→ **TASK BRIEF**:
Omit every picture, then give all the entries again exactly.

- - -

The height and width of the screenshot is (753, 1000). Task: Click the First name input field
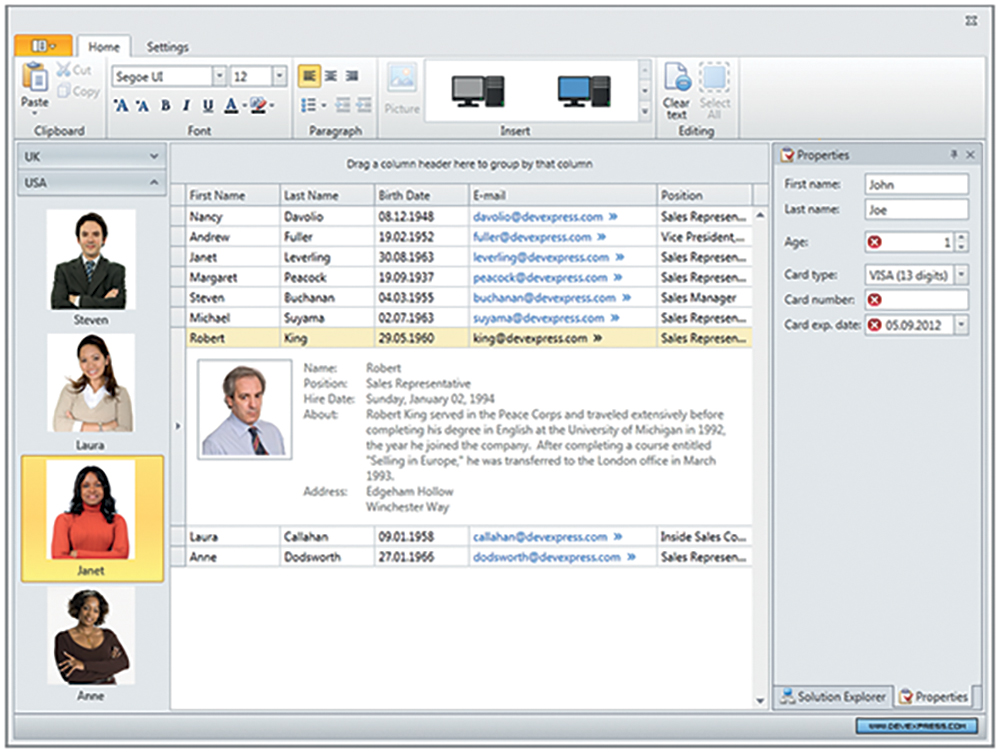point(916,185)
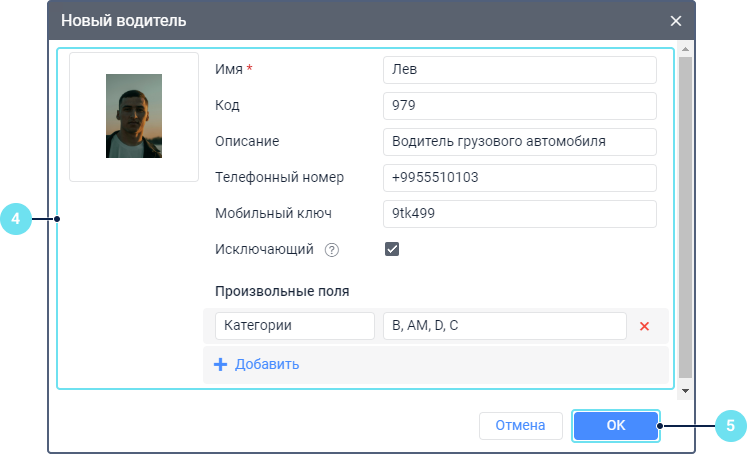Viewport: 747px width, 454px height.
Task: Click into the Код field
Action: point(519,106)
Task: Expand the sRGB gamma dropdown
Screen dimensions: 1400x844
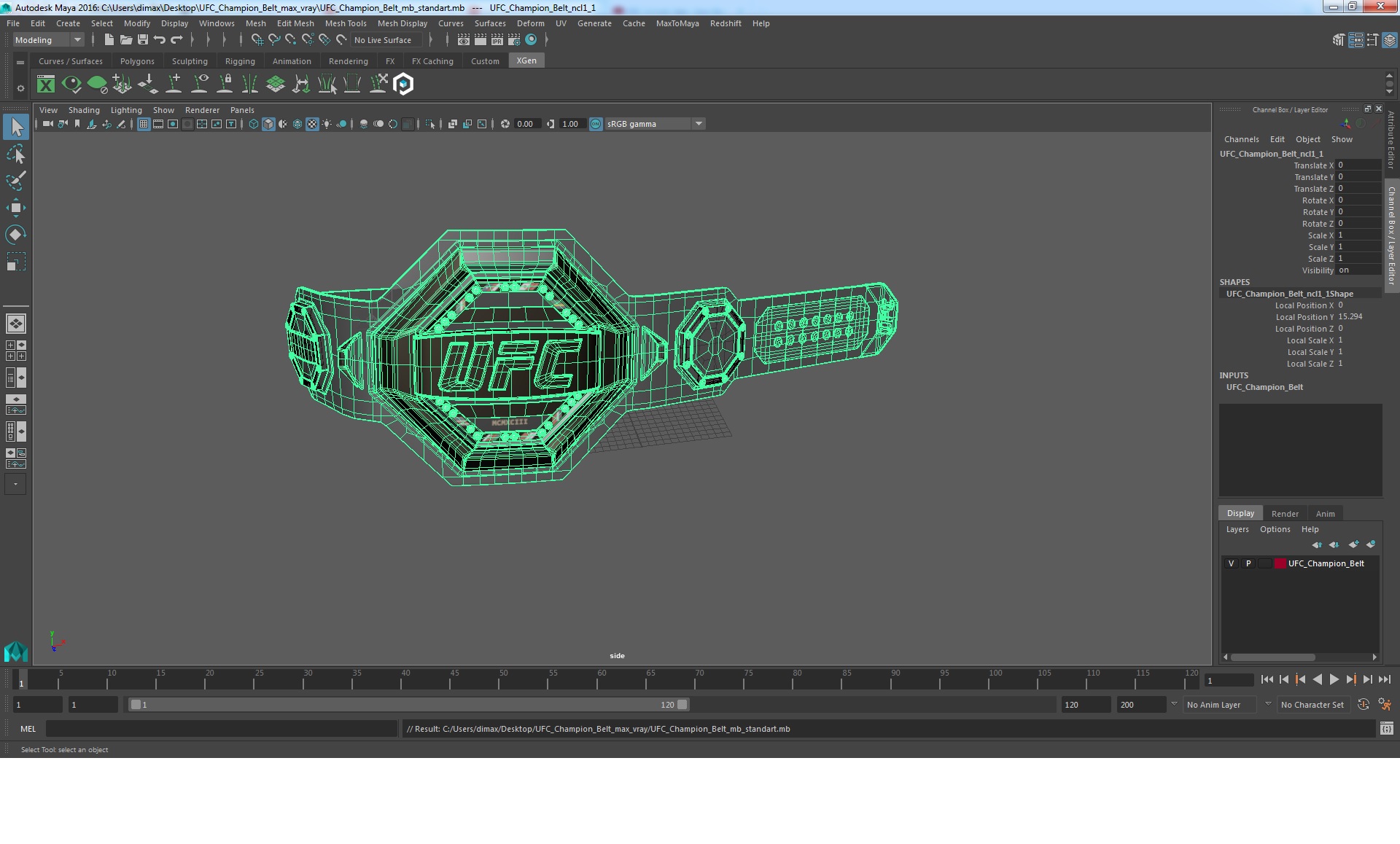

- - -

→ **ANSWER SECTION**:
The height and width of the screenshot is (753, 1000). Task: Click the First name input field
point(916,185)
Viewport: 747px width, 454px height.
Task: Click into the Код field
Action: point(519,106)
Task: Expand the sRGB gamma dropdown
Screen dimensions: 1400x844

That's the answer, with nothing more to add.